Supplied records
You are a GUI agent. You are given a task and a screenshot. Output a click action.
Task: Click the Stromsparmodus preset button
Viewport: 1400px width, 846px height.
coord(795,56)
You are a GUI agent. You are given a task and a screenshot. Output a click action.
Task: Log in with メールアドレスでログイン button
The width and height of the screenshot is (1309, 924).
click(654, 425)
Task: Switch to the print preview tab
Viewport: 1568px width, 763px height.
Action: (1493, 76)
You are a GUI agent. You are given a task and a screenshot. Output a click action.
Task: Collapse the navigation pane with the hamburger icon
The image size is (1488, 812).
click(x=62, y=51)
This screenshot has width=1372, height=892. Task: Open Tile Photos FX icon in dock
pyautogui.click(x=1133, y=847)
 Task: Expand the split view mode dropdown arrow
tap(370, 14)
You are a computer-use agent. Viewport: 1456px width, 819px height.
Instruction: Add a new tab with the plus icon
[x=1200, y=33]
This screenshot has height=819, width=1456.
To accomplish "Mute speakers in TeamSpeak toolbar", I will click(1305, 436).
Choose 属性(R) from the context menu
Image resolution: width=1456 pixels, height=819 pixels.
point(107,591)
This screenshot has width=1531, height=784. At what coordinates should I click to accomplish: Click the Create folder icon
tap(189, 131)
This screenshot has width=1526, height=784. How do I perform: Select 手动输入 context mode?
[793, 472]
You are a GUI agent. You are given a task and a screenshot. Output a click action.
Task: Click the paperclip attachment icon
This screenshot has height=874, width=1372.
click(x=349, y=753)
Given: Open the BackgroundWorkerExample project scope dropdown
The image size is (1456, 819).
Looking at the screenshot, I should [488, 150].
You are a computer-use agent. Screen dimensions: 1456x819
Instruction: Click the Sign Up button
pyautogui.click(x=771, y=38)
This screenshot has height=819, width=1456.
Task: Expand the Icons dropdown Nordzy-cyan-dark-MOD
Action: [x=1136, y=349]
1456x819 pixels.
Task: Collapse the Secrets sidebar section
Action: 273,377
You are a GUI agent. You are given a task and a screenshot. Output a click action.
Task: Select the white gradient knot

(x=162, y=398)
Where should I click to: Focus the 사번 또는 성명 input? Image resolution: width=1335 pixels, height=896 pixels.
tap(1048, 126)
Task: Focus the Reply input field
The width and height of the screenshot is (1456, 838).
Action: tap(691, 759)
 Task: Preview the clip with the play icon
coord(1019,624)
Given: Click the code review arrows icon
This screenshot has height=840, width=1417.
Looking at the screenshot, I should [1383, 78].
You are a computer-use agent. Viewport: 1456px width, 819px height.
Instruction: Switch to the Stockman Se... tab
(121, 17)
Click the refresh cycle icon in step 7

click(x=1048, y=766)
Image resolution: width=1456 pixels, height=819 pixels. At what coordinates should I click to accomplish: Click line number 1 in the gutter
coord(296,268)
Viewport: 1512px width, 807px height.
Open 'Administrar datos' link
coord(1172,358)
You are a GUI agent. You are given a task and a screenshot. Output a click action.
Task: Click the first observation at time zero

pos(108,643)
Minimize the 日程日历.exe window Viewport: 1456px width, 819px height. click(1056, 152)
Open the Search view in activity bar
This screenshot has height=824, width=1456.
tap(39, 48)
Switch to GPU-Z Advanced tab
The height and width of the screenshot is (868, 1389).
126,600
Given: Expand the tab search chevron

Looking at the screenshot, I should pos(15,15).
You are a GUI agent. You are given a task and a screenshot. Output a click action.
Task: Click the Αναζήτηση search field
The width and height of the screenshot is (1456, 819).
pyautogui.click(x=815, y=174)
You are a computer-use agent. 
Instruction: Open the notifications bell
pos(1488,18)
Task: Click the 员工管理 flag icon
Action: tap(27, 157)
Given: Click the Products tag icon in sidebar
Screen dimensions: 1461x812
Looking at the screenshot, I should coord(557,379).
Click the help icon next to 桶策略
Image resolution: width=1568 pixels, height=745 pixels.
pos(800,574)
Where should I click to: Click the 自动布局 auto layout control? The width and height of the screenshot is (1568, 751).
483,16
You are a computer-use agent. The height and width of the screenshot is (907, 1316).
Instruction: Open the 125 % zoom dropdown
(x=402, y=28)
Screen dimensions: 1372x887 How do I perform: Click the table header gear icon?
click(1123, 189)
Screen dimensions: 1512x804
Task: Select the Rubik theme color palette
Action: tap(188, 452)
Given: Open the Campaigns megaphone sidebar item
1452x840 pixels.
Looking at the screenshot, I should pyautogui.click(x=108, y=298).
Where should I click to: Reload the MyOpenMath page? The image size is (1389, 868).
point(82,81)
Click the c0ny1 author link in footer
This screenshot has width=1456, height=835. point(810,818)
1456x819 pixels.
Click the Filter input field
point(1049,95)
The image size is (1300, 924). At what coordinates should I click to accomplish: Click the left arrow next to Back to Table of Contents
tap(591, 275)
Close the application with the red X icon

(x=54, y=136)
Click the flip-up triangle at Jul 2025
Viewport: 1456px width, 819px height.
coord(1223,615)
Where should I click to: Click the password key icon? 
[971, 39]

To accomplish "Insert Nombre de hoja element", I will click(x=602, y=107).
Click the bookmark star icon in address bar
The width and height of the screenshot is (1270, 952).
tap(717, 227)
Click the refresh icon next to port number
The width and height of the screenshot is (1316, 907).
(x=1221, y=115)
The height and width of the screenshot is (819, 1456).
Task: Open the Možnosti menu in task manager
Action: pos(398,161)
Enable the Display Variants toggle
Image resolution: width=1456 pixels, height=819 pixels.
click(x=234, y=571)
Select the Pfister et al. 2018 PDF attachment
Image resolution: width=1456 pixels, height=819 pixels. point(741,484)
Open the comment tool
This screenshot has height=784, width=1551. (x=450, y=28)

The task
Beginning at the line that contains "Click the c0ny1 author link in footer", give again every line down to the end of the material, exactly as written, and stop there.

Solved exercise
Click the c0ny1 author link in footer
This screenshot has width=1456, height=835. point(810,818)
1456x819 pixels.
Click the Filter input field
point(1049,95)
The image size is (1300, 924). At what coordinates should I click to accomplish: Click the left arrow next to Back to Table of Contents
tap(591, 275)
Close the application with the red X icon

(x=54, y=136)
Click the flip-up triangle at Jul 2025
Viewport: 1456px width, 819px height.
coord(1223,615)
Where should I click to: Click the password key icon? 
[971, 39]

To accomplish "Insert Nombre de hoja element", I will click(x=602, y=107).
Click the bookmark star icon in address bar
The width and height of the screenshot is (1270, 952).
tap(717, 227)
Click the refresh icon next to port number
The width and height of the screenshot is (1316, 907).
(x=1221, y=115)
The height and width of the screenshot is (819, 1456).
Task: Open the Možnosti menu in task manager
Action: pos(398,161)
Enable the Display Variants toggle
Image resolution: width=1456 pixels, height=819 pixels.
click(x=234, y=571)
Select the Pfister et al. 2018 PDF attachment
Image resolution: width=1456 pixels, height=819 pixels. point(741,484)
Open the comment tool
This screenshot has height=784, width=1551. (x=450, y=28)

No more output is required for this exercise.